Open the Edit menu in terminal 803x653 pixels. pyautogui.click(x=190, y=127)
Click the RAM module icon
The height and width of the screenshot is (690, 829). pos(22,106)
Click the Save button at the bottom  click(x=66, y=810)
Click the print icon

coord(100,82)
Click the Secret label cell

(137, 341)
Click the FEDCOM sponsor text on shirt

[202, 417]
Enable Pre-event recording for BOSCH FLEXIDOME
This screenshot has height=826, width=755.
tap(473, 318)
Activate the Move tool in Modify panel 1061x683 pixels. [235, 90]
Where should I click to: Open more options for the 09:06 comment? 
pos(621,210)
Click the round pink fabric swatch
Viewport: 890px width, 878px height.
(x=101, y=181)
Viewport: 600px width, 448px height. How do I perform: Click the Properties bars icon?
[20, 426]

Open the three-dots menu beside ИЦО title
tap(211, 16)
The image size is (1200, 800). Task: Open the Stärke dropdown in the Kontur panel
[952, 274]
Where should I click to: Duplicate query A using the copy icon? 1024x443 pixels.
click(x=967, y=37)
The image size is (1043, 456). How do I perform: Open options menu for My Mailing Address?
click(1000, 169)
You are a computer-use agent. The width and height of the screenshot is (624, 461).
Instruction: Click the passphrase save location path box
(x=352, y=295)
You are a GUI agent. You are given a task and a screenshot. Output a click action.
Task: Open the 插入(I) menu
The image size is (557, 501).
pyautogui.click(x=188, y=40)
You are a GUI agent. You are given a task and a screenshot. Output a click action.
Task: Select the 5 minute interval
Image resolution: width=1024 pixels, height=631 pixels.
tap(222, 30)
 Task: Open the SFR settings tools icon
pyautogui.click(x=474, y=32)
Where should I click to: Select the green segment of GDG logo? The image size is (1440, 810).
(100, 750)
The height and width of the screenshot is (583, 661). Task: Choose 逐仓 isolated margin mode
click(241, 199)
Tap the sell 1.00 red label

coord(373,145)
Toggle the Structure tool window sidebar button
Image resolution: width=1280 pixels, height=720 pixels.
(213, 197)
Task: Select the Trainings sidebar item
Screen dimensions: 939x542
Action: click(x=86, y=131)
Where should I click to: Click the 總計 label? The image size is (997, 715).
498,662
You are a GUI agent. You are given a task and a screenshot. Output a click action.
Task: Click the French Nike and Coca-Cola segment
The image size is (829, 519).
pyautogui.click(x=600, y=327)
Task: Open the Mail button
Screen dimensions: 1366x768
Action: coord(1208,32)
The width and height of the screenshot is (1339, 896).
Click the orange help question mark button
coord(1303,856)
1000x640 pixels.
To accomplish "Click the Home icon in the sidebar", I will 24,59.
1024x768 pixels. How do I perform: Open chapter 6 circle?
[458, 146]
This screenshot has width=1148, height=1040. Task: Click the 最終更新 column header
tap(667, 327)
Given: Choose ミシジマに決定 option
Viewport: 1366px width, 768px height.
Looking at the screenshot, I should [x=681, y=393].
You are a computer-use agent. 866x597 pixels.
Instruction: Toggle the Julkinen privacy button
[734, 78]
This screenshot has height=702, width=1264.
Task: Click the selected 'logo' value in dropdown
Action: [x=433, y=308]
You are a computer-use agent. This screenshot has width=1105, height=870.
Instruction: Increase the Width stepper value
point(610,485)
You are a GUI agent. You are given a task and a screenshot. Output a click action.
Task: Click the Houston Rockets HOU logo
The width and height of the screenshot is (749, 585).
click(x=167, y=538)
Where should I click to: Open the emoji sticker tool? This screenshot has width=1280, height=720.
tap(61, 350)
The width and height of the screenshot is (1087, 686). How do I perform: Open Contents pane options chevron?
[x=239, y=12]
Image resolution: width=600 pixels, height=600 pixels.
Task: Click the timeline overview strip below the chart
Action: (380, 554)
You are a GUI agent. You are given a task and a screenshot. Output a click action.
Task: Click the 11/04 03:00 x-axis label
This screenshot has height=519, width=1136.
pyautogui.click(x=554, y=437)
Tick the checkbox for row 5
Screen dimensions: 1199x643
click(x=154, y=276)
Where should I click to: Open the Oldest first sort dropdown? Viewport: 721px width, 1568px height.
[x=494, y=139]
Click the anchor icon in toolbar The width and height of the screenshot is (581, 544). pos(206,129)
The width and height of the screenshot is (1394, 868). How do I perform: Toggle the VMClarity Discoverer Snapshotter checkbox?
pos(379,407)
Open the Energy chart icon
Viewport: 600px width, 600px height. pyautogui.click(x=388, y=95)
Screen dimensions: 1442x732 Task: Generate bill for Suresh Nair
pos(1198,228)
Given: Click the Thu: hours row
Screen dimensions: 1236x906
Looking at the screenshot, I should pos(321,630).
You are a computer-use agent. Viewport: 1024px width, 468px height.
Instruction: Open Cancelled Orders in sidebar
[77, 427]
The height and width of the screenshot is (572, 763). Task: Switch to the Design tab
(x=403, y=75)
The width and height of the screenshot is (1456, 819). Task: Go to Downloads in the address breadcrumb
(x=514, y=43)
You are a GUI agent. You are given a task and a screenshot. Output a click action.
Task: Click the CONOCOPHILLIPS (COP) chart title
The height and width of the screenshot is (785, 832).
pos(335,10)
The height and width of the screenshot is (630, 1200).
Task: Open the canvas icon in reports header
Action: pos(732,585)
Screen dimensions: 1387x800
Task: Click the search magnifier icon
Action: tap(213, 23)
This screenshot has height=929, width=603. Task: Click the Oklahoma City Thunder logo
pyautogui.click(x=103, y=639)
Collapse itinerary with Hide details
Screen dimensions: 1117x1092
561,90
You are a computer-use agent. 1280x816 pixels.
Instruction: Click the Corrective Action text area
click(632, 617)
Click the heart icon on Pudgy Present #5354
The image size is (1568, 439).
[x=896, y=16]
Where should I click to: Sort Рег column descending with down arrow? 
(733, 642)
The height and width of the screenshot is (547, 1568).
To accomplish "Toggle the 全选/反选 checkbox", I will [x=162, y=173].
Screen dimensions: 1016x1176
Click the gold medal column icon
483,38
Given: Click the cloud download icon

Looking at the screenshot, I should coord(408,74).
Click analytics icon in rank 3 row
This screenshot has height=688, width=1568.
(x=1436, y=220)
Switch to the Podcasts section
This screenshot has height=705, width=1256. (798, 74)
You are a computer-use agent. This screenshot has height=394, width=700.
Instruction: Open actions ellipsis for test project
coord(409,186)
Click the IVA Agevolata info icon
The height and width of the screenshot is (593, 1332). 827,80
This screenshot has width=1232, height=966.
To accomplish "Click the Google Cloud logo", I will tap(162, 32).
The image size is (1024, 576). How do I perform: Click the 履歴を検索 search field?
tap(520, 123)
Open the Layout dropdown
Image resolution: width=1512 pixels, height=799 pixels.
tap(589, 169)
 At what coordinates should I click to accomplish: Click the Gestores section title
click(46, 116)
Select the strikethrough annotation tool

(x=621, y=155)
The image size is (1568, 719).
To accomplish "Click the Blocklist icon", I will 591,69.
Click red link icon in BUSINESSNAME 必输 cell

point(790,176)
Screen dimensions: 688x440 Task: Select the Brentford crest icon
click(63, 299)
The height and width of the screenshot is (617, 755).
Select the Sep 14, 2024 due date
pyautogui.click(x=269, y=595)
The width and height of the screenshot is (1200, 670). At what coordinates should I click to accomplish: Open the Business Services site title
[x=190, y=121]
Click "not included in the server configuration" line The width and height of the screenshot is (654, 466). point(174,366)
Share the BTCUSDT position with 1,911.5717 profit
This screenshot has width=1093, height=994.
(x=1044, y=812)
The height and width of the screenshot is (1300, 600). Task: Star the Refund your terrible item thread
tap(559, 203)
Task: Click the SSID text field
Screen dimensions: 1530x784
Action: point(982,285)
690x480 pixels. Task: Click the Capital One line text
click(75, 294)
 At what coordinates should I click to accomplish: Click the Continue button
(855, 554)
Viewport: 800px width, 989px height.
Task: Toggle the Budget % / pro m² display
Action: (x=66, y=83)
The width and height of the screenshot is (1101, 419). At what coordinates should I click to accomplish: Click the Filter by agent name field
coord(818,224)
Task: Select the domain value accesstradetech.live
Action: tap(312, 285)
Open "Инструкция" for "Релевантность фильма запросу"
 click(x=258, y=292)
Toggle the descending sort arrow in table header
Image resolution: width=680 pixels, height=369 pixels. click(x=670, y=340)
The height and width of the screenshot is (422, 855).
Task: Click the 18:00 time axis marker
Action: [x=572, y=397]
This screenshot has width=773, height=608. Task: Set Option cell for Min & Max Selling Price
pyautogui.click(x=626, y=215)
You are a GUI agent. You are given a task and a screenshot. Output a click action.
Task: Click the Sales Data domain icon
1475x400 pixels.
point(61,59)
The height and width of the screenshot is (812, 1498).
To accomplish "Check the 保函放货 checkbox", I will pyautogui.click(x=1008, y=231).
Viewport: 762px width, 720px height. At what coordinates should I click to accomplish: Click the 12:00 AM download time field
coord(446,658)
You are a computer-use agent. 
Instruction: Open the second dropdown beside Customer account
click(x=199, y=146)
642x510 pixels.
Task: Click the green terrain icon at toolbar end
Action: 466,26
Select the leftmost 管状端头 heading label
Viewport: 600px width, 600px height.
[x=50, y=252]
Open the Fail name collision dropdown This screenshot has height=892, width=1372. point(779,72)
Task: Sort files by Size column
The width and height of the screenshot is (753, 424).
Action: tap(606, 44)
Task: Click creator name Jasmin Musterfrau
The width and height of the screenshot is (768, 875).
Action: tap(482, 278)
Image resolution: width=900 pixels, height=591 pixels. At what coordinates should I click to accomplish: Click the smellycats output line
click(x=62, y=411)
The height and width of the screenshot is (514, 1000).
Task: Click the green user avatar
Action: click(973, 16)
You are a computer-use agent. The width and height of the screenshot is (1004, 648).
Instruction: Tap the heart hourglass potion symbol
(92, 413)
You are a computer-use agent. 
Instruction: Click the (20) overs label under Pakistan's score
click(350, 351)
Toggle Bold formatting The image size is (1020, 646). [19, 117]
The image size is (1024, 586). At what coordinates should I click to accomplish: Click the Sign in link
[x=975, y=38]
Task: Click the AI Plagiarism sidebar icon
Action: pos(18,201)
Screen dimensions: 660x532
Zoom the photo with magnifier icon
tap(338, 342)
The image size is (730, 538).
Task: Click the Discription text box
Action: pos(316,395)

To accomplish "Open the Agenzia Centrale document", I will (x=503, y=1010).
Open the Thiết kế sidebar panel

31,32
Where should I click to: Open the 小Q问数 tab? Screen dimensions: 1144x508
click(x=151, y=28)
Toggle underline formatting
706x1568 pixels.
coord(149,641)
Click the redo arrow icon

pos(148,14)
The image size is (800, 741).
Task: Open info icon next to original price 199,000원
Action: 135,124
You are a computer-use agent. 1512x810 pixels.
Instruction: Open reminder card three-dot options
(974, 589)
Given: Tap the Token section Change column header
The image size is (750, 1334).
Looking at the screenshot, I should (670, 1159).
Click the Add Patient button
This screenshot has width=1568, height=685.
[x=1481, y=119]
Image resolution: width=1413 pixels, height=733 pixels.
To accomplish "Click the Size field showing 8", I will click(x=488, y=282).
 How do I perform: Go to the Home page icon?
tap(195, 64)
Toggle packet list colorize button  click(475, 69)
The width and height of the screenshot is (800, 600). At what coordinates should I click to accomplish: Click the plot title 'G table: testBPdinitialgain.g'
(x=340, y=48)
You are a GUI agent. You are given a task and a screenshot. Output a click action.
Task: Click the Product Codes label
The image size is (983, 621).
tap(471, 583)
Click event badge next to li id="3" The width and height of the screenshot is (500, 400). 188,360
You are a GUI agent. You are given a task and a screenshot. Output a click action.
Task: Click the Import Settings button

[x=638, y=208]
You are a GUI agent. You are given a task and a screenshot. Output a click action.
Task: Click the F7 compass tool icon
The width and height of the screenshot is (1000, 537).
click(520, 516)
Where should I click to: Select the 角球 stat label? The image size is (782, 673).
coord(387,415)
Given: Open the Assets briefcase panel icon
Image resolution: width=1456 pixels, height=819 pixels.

========

=== Problem statement ===
Copy out the range of lines above starting at the line with "This screenshot has width=1232, height=966." and ending at the line with "The image size is (1568, 719).", exactly and including both.

=== Result of the exercise ===
This screenshot has width=1232, height=966.
To accomplish "Click the Google Cloud logo", I will tap(162, 32).
The image size is (1024, 576). How do I perform: Click the 履歴を検索 search field?
tap(520, 123)
Open the Layout dropdown
Image resolution: width=1512 pixels, height=799 pixels.
tap(589, 169)
 At what coordinates should I click to accomplish: Click the Gestores section title
click(46, 116)
Select the strikethrough annotation tool

(x=621, y=155)
The image size is (1568, 719).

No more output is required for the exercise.